= Monserrate Ferrer =

Monserrate Ferrer Otero, sometimes called Monsita Ferrer (January 7, 1885 - December 18, 1966) was a Puerto Rican composer and pianist.

Born in San Juan, Ferrer began piano lessons early in life with Rosa Sicardó and Ana Otero, later working with Jesús María Sanromá. With Julio Carlos de Arteaga she studied composition; later, in New York, she took lessons in counterpoint with Arístides Chavier Arévalo and in composition with Gonzalo Núñez Rivera. One of Puerto Rico's first women composers, in 1956 she was among the musicians selected by the Puerto Rican government as advisors on the creation of a national conservatory of music.
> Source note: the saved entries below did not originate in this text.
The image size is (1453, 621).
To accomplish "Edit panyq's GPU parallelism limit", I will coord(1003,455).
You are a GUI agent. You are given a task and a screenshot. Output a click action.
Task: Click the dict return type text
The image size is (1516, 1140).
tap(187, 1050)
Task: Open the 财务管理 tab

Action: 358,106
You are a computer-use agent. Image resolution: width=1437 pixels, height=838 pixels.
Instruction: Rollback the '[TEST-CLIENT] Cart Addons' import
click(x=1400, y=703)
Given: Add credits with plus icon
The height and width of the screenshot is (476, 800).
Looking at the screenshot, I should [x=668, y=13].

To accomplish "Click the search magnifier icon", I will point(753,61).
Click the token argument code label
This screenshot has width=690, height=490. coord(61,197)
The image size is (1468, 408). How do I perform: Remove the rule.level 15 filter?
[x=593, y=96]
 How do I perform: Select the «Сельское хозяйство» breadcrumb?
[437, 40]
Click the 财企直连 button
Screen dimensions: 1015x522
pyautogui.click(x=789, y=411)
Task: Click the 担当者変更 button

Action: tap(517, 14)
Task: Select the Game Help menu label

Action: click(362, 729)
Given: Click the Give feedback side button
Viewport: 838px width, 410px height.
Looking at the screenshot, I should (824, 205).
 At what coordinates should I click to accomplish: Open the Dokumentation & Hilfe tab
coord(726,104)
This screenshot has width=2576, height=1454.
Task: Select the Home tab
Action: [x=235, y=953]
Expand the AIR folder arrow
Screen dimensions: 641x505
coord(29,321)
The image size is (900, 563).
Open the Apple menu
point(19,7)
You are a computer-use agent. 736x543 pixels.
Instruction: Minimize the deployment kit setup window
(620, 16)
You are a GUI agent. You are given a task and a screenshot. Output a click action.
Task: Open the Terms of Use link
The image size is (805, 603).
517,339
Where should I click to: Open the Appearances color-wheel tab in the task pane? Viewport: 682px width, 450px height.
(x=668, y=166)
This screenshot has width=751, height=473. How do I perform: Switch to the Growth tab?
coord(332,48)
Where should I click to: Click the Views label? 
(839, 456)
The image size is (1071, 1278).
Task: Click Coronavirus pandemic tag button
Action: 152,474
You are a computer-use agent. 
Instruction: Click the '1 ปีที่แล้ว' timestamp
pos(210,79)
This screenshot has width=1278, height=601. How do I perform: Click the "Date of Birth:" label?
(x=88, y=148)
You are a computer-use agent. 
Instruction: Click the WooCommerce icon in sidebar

Much of Ferrer's music remains unpublished. Her output consists largely of piano and chamber music, with some sacred and vocal pieces as well. Among her compositions are many danzas, a form which she sought to elevate out of popular culture; she also advocated for the standardization of musical notation within the genre. Her danza Ensueño de Gloria of 1913 received a prize from the Sociedad de Escritores y Artistas de Ponce. She died on December 18, 1966, in San Juan, Puerto Rico, and was buried at the Santa María Magdalena de Pazzis Cemetery in Old San Juan.